PROBLEMAS
- 1) Cite o trecho do texto sobre a minissérie Indomável entre "Escrita por Mark" e "pode ser reconfortante.", inclusive.
- 2) Segundo o texto sobre a minissérie Indomável, em que estado americano fica o parque de Yosemite?

O maior atrativo de “Indomável“, minissérie em seis episódios que acaba de estrear na Netflix e já figura na primeira posição entre as mais vistas da semana, é sem dúvida a paisagem natural extasiante.
Como todo o restante é correto e eficiente neste drama criminal de “quem-matou”, apreciar as longas tomadas feitas no parque de Yosemite, um dos mais bonitos dos Estados Unidos, pode ser suficiente.
Escrita por Mark L. Smith (de “O Regresso“, que rendeu a Leonardo DiCaprio seu único Oscar, em 2016) com Elle Smith, a minissérie não pretende ser mais que isso —o que não necessariamente é ruim. Entre tantas produções que propõem reinventar a roda da dramaturgia ou exibir virtuosismo, um enigma bem narrado em meio a paisagens naturais impressionantes com personagens razoavelmente complexos pode ser reconfortante.
O crime a ser desvendado é a morte de uma jovem, papel de Ezra Franky, dentro da reserva de Yosemite, um enorme parque natural na Califórnia muito procurado por aventureiros e turistas.
Quando seu corpo despenca repentinamente de um penhasco, o investigador Kyle Turner, personagem de Eric Bana —um dos eternos Hulks do cinema— é convocado a elucidar as circunstâncias. Como é praxe em filmes e séries do gênero, ele terá que fazer seu trabalho com uma parceira que não escolheu e com a qual não se dá, Naya Vasquez, vivida por Lily Santiago, uma jovem policial que trocou os crimes urbanos de Los Angeles pela imensidão de Yosemite ao lado do filho de quatro anos.

Registros de localização de palavras e elementos
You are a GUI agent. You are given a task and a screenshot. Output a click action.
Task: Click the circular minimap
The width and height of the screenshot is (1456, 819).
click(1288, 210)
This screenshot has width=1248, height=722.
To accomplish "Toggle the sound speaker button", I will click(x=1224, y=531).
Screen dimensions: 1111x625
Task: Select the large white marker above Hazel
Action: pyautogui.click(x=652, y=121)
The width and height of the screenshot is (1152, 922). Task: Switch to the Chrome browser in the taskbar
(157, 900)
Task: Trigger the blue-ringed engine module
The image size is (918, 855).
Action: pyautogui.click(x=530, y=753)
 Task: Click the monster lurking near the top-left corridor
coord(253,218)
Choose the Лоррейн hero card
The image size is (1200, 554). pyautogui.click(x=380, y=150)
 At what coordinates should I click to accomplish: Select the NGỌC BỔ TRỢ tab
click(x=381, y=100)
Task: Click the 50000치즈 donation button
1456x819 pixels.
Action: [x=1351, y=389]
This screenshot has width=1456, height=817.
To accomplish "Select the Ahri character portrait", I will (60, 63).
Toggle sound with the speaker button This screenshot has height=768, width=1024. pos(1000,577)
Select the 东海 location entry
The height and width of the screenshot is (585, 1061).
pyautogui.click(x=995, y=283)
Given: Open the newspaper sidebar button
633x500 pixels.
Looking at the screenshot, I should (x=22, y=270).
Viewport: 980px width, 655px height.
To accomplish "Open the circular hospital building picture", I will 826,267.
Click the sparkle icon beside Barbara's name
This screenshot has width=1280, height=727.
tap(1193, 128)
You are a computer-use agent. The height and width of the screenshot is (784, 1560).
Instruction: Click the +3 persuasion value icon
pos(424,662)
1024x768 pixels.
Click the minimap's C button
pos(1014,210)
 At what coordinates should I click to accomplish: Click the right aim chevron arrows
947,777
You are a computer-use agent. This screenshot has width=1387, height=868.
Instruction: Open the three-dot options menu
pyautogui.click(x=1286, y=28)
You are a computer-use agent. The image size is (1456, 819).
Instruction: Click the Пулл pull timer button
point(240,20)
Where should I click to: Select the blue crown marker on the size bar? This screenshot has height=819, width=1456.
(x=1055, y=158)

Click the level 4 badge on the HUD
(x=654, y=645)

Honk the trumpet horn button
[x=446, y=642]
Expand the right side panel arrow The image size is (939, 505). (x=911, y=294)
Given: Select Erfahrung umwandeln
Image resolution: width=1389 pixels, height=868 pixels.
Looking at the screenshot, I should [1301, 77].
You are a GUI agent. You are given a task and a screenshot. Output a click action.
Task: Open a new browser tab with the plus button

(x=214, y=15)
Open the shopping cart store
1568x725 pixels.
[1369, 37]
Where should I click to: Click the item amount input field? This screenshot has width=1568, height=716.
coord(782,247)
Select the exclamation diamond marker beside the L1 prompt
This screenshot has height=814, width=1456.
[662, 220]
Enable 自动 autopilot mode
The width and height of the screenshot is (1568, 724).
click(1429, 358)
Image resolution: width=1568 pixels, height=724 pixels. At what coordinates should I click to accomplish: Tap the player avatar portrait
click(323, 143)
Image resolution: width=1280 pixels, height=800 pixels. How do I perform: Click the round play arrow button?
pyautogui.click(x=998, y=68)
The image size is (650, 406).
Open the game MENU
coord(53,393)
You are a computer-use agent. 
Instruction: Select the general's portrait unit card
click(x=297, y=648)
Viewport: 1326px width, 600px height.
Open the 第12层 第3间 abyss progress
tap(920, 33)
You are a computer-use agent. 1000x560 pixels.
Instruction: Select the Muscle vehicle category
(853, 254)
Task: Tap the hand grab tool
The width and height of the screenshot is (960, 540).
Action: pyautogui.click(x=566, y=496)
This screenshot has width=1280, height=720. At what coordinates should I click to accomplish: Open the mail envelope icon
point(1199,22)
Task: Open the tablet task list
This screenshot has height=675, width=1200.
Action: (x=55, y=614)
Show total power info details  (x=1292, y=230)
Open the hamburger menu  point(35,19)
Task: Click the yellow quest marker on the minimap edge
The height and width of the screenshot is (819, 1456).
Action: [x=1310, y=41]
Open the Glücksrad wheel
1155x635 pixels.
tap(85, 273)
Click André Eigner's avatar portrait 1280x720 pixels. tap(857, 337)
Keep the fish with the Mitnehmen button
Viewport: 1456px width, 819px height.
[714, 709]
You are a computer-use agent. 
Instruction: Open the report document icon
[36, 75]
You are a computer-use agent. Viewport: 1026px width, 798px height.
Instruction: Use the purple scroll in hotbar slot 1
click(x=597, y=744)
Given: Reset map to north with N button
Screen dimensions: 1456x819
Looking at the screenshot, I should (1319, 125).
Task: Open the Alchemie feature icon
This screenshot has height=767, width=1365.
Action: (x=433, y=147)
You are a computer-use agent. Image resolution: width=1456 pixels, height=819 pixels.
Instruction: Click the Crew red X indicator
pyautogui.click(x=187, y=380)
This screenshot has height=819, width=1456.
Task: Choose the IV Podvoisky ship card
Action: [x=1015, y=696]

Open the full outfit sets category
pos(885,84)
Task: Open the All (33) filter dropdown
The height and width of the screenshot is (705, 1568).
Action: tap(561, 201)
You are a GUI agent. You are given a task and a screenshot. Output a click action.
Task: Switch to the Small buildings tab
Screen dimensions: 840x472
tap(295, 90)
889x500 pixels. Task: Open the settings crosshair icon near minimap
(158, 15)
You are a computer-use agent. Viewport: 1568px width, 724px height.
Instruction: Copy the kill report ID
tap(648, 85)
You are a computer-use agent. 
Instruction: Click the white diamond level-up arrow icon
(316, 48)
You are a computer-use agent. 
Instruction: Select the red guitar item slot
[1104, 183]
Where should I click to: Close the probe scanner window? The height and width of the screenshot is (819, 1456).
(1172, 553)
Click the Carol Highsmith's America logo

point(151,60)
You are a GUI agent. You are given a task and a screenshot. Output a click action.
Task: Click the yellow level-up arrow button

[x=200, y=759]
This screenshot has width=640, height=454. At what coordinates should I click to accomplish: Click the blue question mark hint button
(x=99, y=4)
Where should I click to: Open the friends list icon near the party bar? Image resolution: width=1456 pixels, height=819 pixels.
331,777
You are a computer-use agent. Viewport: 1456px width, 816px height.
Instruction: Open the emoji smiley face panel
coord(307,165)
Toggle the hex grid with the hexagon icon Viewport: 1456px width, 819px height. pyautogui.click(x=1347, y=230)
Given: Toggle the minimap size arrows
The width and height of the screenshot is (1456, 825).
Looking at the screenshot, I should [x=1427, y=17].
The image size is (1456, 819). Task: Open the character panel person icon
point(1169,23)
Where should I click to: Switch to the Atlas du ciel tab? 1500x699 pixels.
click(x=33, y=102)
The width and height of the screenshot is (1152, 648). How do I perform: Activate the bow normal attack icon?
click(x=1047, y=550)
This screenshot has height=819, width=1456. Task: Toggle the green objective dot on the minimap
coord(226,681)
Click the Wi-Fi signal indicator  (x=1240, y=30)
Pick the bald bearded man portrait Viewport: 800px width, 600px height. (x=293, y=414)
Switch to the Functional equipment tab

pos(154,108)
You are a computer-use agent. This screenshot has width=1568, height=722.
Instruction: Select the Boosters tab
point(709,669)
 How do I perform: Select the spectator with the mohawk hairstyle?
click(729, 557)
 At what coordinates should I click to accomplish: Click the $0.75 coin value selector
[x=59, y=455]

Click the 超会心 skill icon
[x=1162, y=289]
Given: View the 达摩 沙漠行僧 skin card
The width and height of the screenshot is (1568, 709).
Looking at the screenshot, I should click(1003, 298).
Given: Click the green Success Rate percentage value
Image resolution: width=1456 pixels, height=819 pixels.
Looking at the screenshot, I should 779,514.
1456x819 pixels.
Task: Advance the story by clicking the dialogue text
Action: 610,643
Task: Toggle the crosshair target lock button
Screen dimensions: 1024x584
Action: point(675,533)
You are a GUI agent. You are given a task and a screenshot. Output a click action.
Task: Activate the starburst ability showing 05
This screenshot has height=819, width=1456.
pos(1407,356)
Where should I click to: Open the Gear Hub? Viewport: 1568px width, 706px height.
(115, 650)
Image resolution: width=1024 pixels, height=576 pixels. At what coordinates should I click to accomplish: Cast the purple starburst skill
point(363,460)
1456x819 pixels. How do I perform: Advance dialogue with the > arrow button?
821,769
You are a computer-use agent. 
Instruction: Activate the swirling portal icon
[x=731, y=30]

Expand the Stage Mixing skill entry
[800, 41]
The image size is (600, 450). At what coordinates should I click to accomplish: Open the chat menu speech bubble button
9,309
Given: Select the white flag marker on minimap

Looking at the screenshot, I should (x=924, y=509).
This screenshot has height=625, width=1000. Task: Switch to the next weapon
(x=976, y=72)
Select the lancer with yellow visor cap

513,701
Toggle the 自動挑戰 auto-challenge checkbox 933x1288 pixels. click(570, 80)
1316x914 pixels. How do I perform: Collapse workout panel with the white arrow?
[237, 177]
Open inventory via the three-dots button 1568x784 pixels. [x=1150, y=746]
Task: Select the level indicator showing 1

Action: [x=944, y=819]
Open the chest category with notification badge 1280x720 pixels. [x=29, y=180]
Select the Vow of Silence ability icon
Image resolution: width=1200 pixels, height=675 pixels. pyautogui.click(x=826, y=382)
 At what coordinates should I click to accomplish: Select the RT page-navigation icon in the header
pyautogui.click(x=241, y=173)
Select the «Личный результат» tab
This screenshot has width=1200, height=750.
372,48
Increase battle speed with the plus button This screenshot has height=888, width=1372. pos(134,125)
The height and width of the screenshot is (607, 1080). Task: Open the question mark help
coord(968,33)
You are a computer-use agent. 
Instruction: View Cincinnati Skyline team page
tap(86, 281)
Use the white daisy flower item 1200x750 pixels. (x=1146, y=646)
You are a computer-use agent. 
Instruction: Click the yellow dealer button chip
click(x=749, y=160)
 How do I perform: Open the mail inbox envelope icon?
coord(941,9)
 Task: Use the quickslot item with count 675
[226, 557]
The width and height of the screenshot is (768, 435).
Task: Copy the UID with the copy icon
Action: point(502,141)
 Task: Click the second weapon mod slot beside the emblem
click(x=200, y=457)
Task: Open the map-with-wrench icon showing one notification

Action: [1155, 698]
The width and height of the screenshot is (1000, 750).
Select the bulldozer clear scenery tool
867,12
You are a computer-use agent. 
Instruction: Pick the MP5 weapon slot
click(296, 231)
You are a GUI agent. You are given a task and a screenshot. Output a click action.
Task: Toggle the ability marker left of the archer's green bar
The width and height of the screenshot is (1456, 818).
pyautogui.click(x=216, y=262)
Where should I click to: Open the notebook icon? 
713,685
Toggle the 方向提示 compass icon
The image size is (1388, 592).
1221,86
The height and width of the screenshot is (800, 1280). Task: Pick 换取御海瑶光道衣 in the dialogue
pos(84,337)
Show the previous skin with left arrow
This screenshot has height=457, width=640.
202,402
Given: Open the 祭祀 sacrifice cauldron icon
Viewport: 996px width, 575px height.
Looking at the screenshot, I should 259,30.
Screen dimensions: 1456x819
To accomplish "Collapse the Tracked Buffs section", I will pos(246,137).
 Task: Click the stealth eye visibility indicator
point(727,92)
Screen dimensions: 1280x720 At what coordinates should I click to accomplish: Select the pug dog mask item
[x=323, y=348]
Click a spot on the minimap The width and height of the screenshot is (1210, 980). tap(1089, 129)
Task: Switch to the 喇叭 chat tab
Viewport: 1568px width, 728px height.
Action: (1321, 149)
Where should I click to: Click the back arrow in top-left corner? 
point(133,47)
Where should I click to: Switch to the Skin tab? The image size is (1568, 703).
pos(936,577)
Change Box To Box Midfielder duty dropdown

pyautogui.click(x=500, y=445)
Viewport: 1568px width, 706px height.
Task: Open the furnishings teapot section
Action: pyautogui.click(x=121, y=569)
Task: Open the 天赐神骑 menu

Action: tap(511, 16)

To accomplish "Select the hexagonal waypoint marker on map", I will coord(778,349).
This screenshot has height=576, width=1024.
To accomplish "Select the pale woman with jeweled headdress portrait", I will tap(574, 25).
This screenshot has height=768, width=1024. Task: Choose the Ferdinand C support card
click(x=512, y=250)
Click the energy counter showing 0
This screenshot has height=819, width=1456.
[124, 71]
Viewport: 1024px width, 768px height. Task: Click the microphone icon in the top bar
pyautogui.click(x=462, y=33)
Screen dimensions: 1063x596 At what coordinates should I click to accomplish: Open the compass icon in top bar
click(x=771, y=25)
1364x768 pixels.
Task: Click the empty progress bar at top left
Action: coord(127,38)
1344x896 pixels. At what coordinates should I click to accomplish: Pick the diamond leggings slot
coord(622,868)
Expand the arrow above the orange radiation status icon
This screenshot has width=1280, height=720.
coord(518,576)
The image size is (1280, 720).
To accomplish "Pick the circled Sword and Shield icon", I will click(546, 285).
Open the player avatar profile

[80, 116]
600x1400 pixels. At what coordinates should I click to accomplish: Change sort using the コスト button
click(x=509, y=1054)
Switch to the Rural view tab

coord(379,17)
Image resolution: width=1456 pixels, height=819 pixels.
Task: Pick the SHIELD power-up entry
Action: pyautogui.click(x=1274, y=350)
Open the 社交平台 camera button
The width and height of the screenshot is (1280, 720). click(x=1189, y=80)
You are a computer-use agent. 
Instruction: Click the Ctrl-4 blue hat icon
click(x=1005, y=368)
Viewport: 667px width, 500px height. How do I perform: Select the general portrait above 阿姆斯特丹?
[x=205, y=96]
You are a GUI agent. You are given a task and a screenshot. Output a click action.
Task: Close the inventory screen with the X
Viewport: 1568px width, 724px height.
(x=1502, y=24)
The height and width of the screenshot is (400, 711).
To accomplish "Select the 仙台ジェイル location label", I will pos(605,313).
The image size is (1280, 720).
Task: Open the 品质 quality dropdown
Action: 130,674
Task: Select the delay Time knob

RESPOSTAS POR TAREFA
- 1)
Escrita por Mark L. Smith (de “O Regresso“, que rendeu a Leonardo DiCaprio seu único Oscar, em 2016) com Elle Smith, a minissérie não pretende ser mais que isso —o que não necessariamente é ruim. Entre tantas produções que propõem reinventar a roda da dramaturgia ou exibir virtuosismo, um enigma bem narrado em meio a paisagens naturais impressionantes com personagens razoavelmente complexos pode ser reconfortante.

- 2) Na Califórnia.